The district began making changes that improved matters — incrementally. Then, in 2007, with the community still clamoring for major change, the 4,100-student district initiated a pivotal two-day meeting with 150 diverse stakeholders. The gathering resulted in a new mission statement and 10 guiding principles that led to a wholesale transformation in Lindsay’s conception of teaching and learning.

Moving to a personalized, performance-based approach across all grades was anything but easy, particularly for teachers, who had to go through a dramatic shift in their outlook and daily practice, says Nikolaus Namba, the district’s former director of 21st-century learning. Managing such a dramatic overhaul was a huge challenge, which the district handled in part by being as transparent in its outreach as possible, both inside and outside of the schools.

“It’s a very, very different mindset,” Namba says, “and you have to work on building the culture across your district or your site or even your classroom.”

Recasting Restiveness
Marla Ernest, a veteran learning facilitator — which is the Lindsay district’s lingo for teacher — at Lindsay High School has seen the process unfold at the grassroots level. She says the district’s inclusiveness and transparency helped recast the community’s restiveness into a strong, resilient base of support.

Even so, it was tough going at first, with many teachers unable or unwilling to make the leap. At her school, she says, 40 percent of the teachers departed.

“Change is hard,” Ernest says. “You have to go into it with a really open mind and know that there’s going to be moments when you feel like you’re failing, when things aren’t working and you have to adjust.”

In Virginia’s Cumberland County schools, Superintendent Amy Griffin has used a more incremental strategy in an attempt to spur lasting change, incubating innovative approaches apart from the mainstream to provide room for development.

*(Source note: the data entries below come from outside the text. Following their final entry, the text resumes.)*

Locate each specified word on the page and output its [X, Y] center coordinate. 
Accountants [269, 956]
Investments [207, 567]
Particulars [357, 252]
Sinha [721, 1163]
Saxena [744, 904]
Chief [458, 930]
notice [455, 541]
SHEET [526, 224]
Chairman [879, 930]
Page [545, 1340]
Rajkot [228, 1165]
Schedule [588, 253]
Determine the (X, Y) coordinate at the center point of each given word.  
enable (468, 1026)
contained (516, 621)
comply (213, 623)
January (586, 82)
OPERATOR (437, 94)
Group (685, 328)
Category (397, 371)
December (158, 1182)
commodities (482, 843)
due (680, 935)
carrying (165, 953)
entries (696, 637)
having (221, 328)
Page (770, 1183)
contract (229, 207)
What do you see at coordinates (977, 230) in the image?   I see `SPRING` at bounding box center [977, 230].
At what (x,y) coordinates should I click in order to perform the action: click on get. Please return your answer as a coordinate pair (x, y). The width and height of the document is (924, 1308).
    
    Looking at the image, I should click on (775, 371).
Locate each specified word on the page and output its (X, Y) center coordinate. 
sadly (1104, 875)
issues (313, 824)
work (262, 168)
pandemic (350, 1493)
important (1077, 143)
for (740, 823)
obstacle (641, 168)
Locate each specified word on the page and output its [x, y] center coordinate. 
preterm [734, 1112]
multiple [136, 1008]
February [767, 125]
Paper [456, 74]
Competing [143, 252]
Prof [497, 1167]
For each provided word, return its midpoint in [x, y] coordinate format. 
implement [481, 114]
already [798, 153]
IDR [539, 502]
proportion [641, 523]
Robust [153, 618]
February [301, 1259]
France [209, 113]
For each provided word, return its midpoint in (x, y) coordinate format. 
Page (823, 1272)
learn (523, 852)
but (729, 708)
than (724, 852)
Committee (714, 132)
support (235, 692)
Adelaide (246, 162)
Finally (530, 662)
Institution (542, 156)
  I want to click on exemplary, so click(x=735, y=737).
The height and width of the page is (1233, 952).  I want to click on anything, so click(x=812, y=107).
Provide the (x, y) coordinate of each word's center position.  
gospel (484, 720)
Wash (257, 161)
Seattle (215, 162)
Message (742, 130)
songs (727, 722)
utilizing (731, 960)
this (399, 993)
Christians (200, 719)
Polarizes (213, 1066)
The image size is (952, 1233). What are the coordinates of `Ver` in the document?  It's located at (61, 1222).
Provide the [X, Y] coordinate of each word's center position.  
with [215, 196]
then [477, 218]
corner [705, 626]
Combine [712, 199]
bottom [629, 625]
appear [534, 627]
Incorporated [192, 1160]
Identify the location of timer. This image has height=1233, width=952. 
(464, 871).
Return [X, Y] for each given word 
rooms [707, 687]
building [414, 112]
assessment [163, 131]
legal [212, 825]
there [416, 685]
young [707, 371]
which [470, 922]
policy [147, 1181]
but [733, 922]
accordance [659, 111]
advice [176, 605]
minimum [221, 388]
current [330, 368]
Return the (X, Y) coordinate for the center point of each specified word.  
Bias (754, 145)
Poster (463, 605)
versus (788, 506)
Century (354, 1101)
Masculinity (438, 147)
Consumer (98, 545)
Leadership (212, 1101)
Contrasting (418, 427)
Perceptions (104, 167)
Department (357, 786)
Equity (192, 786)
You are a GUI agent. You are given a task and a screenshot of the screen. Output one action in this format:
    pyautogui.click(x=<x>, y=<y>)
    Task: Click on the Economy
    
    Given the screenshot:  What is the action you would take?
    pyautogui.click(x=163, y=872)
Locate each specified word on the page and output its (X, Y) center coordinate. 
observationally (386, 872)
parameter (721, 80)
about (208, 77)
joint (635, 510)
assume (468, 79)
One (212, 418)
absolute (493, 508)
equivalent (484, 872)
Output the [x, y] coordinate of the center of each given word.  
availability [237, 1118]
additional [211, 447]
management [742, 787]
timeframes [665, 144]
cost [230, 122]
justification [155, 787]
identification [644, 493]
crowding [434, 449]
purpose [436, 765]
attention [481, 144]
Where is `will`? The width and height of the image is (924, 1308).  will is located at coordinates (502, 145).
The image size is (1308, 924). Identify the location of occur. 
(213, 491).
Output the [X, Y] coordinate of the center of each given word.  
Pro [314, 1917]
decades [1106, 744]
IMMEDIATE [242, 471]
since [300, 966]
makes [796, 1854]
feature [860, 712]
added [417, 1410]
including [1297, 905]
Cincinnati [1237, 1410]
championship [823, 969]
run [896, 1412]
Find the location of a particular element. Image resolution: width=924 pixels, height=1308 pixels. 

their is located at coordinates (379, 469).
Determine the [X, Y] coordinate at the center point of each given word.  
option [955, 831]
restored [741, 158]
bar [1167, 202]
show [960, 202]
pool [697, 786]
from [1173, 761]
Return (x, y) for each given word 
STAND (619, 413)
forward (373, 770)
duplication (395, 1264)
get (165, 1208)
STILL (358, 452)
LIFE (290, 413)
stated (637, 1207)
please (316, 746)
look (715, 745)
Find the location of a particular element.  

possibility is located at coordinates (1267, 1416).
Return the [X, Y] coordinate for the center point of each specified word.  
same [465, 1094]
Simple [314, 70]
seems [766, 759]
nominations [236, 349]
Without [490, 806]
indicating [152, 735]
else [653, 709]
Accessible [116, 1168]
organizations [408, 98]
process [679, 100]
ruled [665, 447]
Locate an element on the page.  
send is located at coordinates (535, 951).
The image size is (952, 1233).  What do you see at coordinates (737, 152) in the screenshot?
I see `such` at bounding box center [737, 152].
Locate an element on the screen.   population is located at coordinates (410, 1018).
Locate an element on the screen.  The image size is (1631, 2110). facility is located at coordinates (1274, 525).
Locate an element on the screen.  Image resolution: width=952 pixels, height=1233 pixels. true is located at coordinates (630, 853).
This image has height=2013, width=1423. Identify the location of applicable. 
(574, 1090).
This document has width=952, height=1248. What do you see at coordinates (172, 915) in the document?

“We pilot small things, we try it and see how it is, and then we try to expand it,” she says. When a new approach finds success, she reasons, other students, teachers and parents will notice and want to adopt it too.

Incubating innovations to develop and fine-tune transformative approaches is often an effective strategy, says Tom Arnett, a senior research fellow in education for the Clayton Christensen Institute who studies disruptive innovation. That’s true so long as those approaches eventually make their way into the mainstream rather than remaining niche programs.

A Careful Pace
In Compton, Calif., the key factor for Principal LaKeyshua Washington is finding the right balance between surging ahead and moving cautiously in a school community confronting myriad challenges.

“You have to say, ‘This is the direction that we’re moving in, and we’re here to offer support to those who are moving in that direction,’” she says. “You can’t not move and wait for people to come along before you move.”

But you can’t move too fast, either. Washington is eager, for instance, to turn her 520-student middle school into a STEM magnet school. But more and more of her students are arriving with mental health and trauma issues, and addressing that crisis has to come first.

“The world is becoming a more complex, more toxic place in some ways, so there is a rise in mental health challenges that people face,” she says. “That needs to be a part of the dialogue of what 21st-century schools are. We need to bring the social-emotional piece right up to the forefront with academics.”

Namba agrees that social-emotional learning is sometimes overlooked but should be a vital piece of school transformation. In retrospect, he believes it should have been emphasized earlier at Lindsay.

For Marla Ernest, one of the biggest lessons learned in Lindsay’s transformation is that districts won’t succeed with systemic change by using a cookie-current approach.

“Every single school district is different and has a different need,” she says. “Not everyone can copy what we do and make it work. It needs to be a conversation with all the stakeholders in that community. It’s hard work, but the hard work is worth it.”